------ Input rows ------

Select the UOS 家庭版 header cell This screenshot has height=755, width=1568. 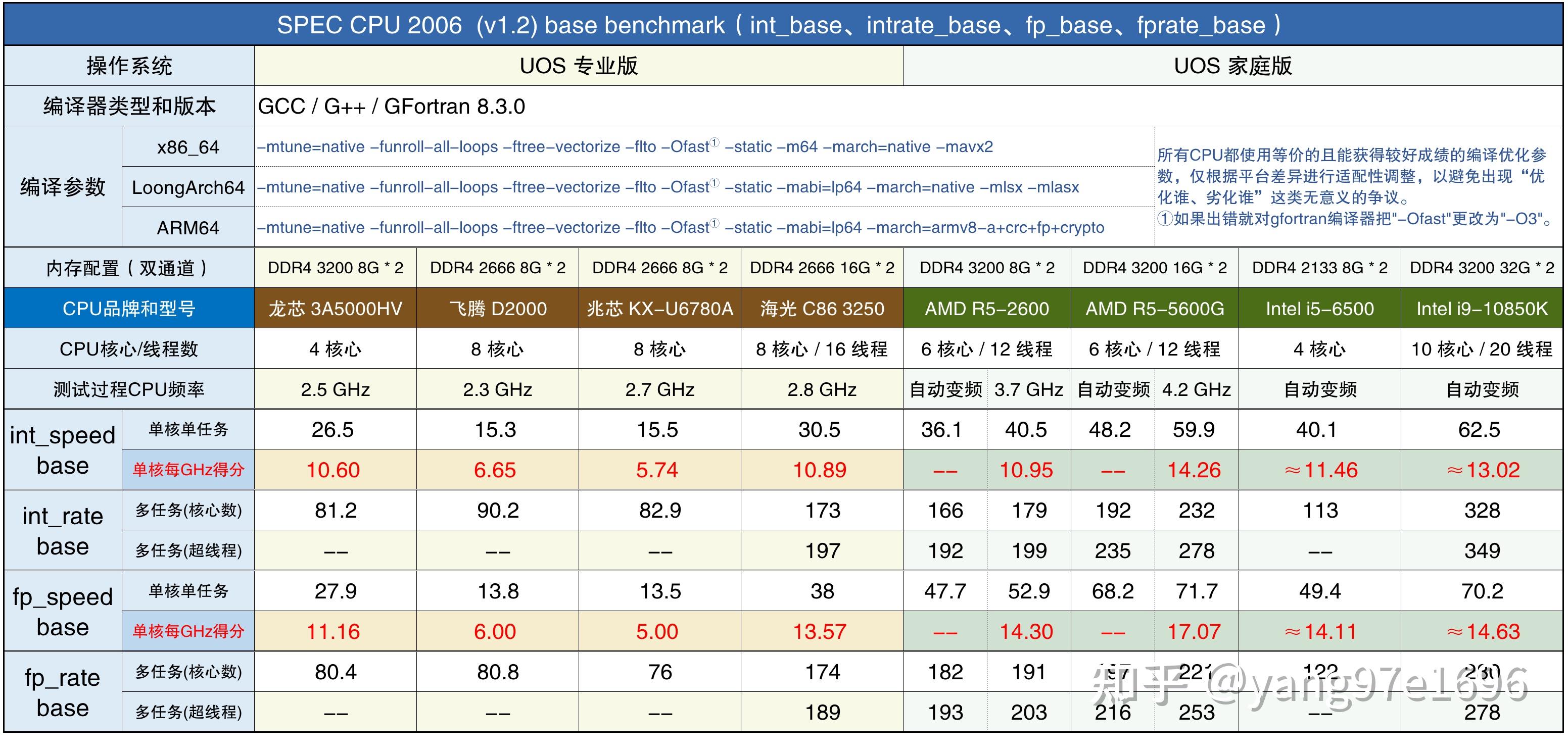pyautogui.click(x=1232, y=66)
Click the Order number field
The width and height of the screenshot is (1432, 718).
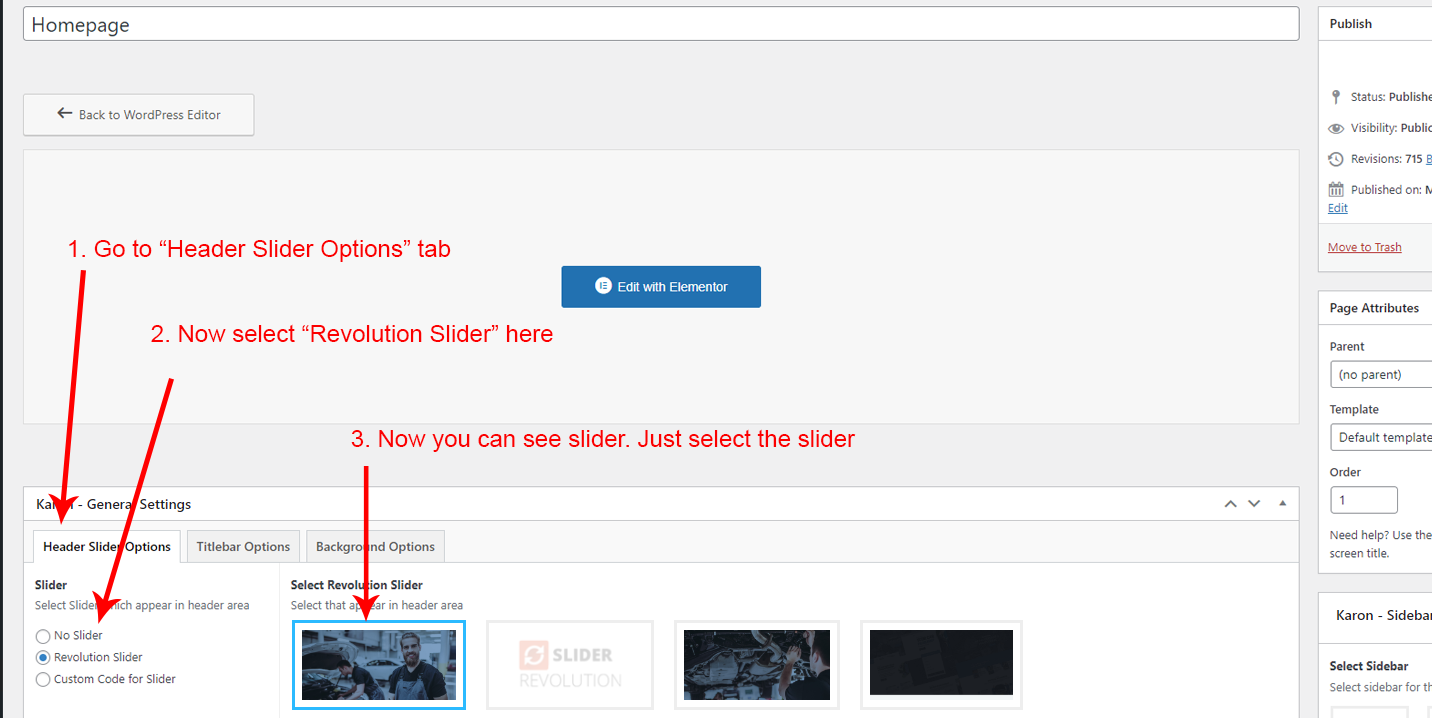click(1363, 500)

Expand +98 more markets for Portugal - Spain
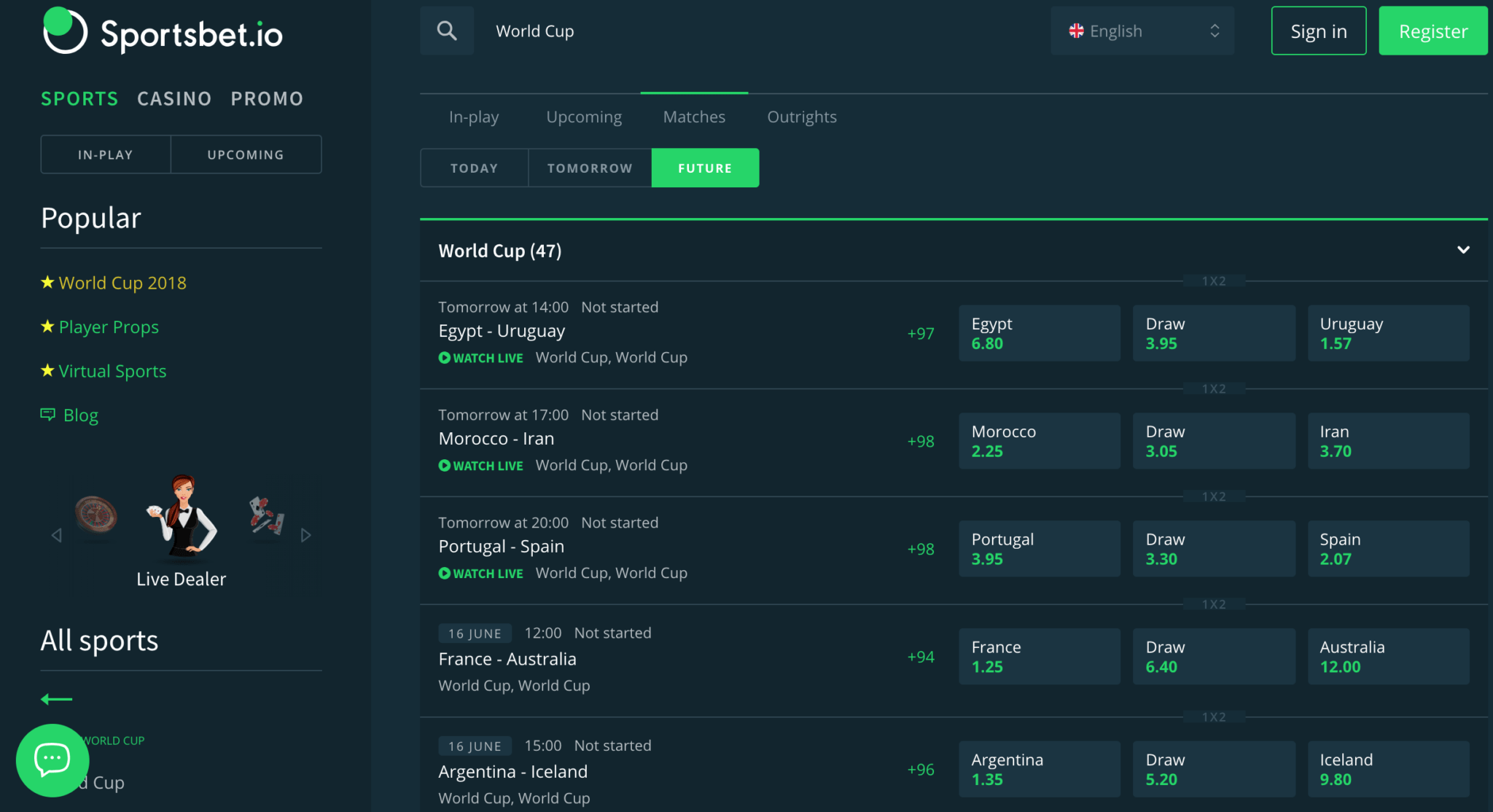click(x=920, y=549)
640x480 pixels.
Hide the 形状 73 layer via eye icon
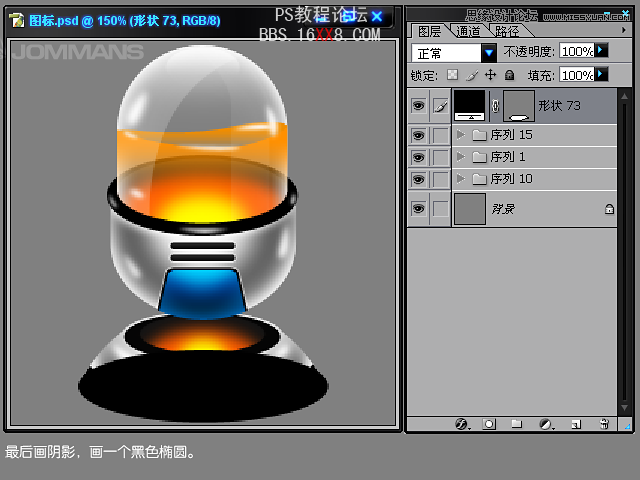pyautogui.click(x=418, y=105)
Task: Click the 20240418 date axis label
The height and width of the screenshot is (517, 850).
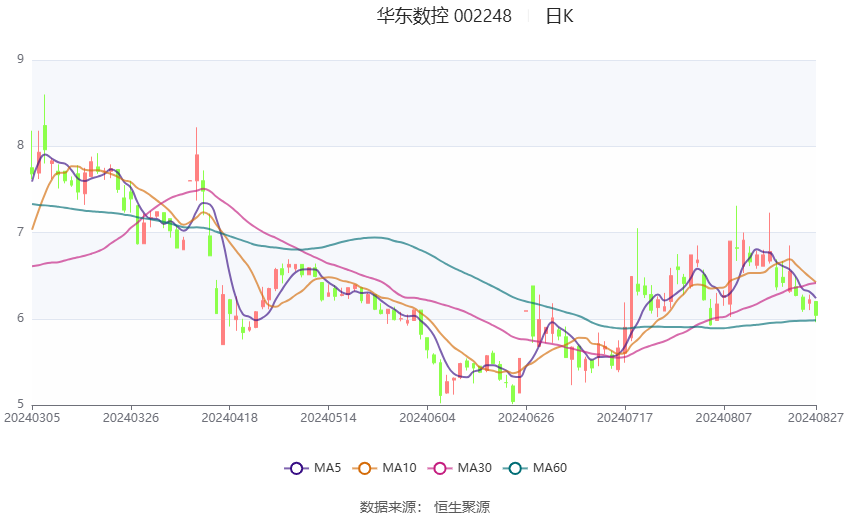Action: click(229, 418)
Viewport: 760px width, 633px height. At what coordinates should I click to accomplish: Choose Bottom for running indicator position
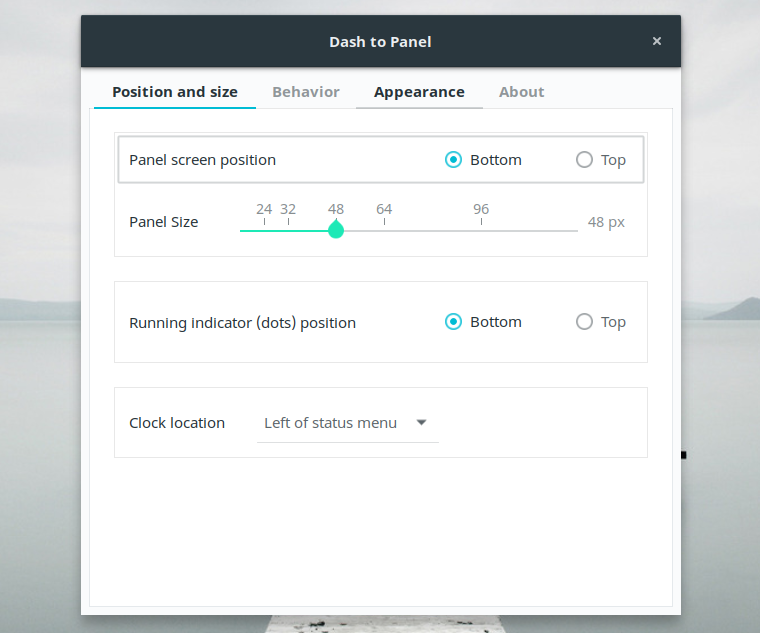coord(454,322)
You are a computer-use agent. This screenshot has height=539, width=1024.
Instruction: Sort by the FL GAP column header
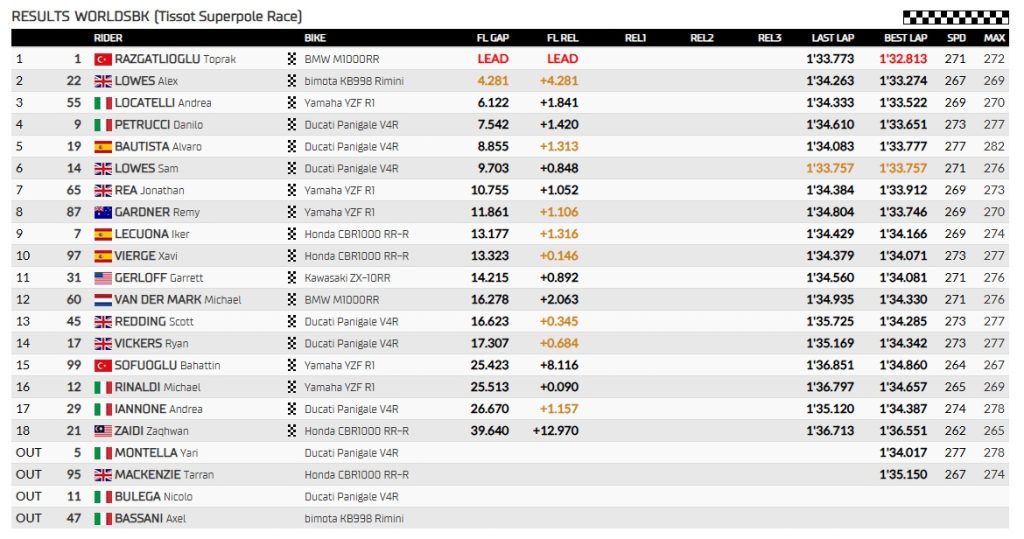pos(493,38)
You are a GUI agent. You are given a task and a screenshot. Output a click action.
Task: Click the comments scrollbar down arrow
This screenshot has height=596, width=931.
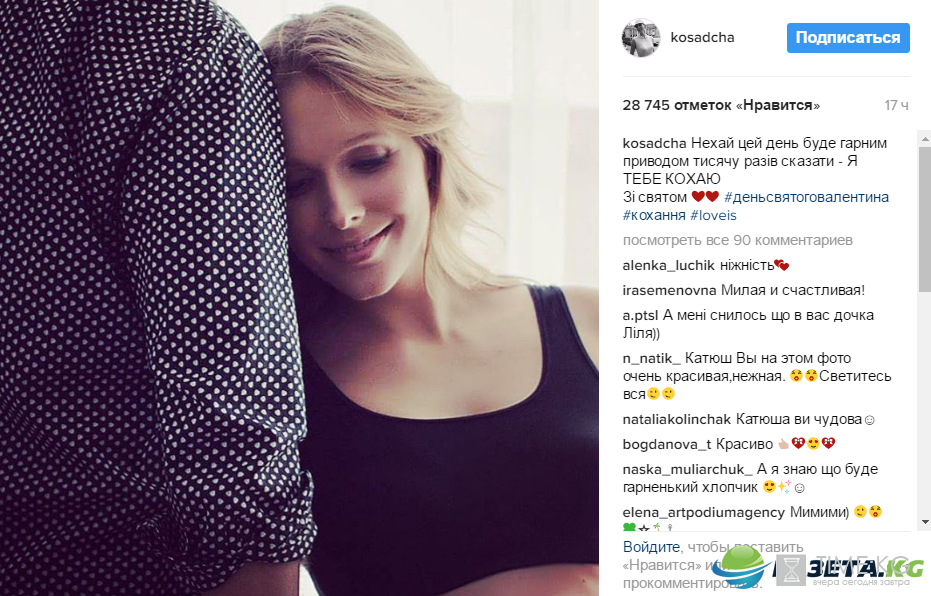point(924,522)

------

**Task prompt:** Write out the lines of the data above, from the line containing "Task: Click the 20240418 date axis label" through the end of the data, inclusive, exactly as they appear. Leave the pictures out of your answer.

**Answer to this problem:**
Task: Click the 20240418 date axis label
The height and width of the screenshot is (517, 850).
Action: click(229, 418)
Viewport: 760px width, 633px height. At what coordinates should I click to accomplish: Choose Bottom for running indicator position
coord(454,322)
You are a computer-use agent. This screenshot has height=539, width=1024.
Instruction: Sort by the FL GAP column header
pos(493,38)
You are a GUI agent. You are given a task and a screenshot. Output a click action.
Task: Click the comments scrollbar down arrow
This screenshot has height=596, width=931.
point(924,522)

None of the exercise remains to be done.